Fig. 6: Pericryptal loss of PRC2 alters stem cell homeostasis.

a Schematic illustrating the loss of PRC2 in pericryptal cells comprising the intestinal stem cell niche. b GFP expression in Pdgfrβ^Cre-ERT2/+;Rosa26^mTmG mice upon induction with tamoxifen (100 mg/kg, 20 mg/mL). c–e Pdgfrβ^+/+;Eed^fl/fl (left) and Pdgfrβ^Cre-ERT2/+;Eed^fl/fl (right) (n = 3 biologically independent samples for each genotype). c Haematoxylin and Eosin staining of duodenal sections. Black dotted lines outline the crypts of each mouse. Crypt length (µm) was quantified by measuring the longest edge of each crypt using Fiji. Each point represents an individual crypt measurement (n = 4 Pdgfrβ^+/+;Eed^fl/fl mice and n = 5 Pdgfrβ^Cre-ERT2/+;Eed^fl/fl mice, ±SEM, ***P < 0.001 by Student’s t-test, two-tailed). Source data are provided as a source data file. d OLFM4 immunofluorescence identifying stem cells in the crypt base. Number of OLFM4-positive cells were quantified per crypt, with each dot representing a single measurement (duodenal tissues, n = 3 biologically independent samples for each genotype, ±SEM, ***P < 0.001 by Student’s t-test, two-tailed). Source data are provided as a source data file. White dashed lines separate the epithelium (Epi) and stromal cells (Str).
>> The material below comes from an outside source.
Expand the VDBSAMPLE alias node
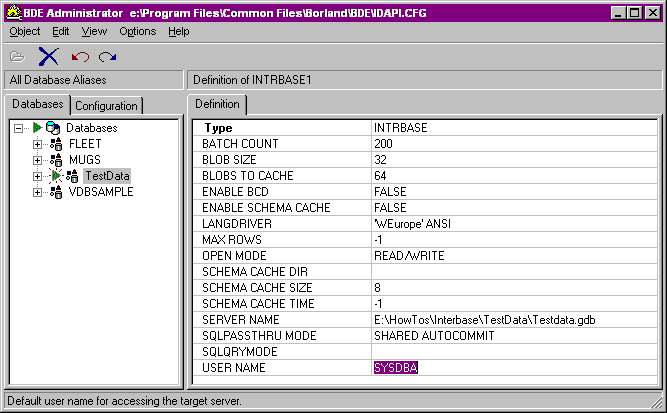Image resolution: width=667 pixels, height=413 pixels. pyautogui.click(x=38, y=192)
All scale bars represent 50 µm. e Differential expression of all secreted ligands following Eed KO in adult and embryonic intestinal mesenchymal cells. * denotes significantly DE in between WT and Eed KO at the respective age. *p < 0.05; **p < 0.01; ***p < 0.001. f Correlation of expression of secreted ligands (log(TPM + 1)) comparing E14.5 WT Int (x-axis) versus WT Adult Int, E14.5 KO Int, and E14.5 WT St (y-axis; green, red, and blue dots, respectively). Ligands shown are as in e. Genes identified as PRC2-sensitive in E14.5 WT Int are labeled. TPM values were calculated from spike-in normalized counts and averaged between replicates. Spearman’s rho is reported for each axis.